> ACTIVITY: Could you reproduce the lines below from the one with "Instruction: Click the 'Place" through the one with "The width and height of the screenshot is (254, 172)."? Keep both ends and add nothing.

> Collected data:
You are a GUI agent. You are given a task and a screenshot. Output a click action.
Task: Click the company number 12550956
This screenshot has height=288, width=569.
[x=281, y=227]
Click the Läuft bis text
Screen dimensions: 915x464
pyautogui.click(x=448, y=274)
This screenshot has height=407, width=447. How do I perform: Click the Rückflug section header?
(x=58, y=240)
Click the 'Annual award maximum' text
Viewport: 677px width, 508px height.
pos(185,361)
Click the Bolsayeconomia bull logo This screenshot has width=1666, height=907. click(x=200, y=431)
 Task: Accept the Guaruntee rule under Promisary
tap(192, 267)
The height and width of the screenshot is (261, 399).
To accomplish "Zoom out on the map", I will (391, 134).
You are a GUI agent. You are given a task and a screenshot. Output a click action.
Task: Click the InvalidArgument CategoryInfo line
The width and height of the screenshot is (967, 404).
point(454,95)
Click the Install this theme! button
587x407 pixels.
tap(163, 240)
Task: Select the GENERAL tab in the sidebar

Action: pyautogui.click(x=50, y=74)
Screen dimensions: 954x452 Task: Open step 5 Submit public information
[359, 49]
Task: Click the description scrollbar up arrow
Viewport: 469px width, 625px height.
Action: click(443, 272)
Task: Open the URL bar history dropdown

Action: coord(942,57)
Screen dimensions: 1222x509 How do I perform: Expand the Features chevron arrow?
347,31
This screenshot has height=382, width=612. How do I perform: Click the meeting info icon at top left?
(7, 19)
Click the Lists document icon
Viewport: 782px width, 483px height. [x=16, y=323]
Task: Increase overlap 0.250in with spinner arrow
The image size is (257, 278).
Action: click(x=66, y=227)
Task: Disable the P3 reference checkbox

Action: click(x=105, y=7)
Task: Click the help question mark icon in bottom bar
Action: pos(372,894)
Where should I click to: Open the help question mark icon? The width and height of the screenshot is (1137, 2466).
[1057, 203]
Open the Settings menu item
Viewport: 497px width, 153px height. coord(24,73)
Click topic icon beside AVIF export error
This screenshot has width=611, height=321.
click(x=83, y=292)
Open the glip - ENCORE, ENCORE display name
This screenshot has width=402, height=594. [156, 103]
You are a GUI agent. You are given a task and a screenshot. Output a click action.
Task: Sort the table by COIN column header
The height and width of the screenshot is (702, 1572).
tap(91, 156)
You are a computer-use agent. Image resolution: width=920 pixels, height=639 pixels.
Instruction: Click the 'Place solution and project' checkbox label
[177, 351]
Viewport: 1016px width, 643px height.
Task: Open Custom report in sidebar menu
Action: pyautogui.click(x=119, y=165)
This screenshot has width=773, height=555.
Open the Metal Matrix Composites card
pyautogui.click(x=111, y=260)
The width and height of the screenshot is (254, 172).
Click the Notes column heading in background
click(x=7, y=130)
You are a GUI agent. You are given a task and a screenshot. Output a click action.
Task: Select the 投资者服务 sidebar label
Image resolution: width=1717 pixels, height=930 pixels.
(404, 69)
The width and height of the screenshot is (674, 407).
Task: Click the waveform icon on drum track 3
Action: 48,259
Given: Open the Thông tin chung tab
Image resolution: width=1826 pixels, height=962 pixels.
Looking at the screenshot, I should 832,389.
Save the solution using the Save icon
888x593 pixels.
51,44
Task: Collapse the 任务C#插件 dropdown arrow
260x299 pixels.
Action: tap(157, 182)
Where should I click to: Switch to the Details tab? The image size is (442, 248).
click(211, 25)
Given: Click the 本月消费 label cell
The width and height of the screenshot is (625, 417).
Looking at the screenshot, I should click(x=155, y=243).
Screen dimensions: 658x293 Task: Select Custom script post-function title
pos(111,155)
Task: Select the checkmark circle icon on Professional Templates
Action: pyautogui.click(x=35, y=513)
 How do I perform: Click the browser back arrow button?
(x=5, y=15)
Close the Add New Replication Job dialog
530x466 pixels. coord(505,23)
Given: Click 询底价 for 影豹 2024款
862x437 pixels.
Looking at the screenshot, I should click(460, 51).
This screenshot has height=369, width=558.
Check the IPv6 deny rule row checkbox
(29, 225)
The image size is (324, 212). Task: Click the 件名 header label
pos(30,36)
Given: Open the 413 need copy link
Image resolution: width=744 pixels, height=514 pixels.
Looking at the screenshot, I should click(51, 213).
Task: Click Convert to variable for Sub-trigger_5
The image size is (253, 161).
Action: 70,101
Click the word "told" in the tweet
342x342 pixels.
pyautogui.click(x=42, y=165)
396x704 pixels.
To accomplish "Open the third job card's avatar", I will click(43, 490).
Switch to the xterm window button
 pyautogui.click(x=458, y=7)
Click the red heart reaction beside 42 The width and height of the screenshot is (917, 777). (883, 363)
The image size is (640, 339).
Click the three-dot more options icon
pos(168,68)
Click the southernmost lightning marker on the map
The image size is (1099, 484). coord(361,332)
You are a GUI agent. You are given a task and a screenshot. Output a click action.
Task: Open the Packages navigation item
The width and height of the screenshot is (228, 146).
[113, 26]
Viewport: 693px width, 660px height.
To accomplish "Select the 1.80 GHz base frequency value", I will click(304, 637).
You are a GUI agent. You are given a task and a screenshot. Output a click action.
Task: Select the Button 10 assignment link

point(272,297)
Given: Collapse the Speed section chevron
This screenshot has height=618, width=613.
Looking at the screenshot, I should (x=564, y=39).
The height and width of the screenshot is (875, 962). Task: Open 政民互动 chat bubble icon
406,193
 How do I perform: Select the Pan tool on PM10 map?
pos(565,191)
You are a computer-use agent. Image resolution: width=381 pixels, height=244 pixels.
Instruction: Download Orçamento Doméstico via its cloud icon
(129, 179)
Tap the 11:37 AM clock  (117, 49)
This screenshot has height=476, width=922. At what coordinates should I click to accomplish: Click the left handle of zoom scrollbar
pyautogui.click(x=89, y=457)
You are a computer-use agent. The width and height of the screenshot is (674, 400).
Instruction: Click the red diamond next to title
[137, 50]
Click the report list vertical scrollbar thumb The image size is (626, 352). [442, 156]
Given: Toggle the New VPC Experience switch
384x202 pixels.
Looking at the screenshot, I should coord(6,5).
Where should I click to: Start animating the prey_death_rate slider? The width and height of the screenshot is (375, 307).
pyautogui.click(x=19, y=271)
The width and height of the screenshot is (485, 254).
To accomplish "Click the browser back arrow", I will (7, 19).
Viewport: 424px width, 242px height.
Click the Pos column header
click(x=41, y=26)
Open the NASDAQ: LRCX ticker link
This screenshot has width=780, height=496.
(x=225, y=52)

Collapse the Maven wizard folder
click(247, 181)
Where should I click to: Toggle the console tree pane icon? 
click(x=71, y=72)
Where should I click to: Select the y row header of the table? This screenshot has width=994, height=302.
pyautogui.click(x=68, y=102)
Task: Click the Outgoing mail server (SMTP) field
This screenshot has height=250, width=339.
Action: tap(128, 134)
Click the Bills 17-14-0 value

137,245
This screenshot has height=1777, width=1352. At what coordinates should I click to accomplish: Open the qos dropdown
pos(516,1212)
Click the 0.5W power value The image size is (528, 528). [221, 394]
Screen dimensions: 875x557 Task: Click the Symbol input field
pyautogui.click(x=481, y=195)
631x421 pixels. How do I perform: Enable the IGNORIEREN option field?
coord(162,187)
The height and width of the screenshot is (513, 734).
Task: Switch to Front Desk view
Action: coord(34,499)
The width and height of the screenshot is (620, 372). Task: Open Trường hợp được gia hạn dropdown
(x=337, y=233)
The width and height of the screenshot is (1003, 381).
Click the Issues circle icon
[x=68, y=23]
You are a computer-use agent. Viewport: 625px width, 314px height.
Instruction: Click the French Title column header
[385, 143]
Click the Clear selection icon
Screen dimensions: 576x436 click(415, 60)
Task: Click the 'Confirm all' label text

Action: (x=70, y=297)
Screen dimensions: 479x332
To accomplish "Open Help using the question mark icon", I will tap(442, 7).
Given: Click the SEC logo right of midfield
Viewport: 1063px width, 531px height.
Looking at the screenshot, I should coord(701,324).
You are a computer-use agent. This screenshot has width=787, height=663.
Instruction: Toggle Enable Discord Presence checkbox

> RESULT BELOW:
Instruction: Click the 'Place solution and project' checkbox label
[177, 351]
Viewport: 1016px width, 643px height.
Task: Open Custom report in sidebar menu
Action: pyautogui.click(x=119, y=165)
This screenshot has width=773, height=555.
Open the Metal Matrix Composites card
pyautogui.click(x=111, y=260)
The width and height of the screenshot is (254, 172).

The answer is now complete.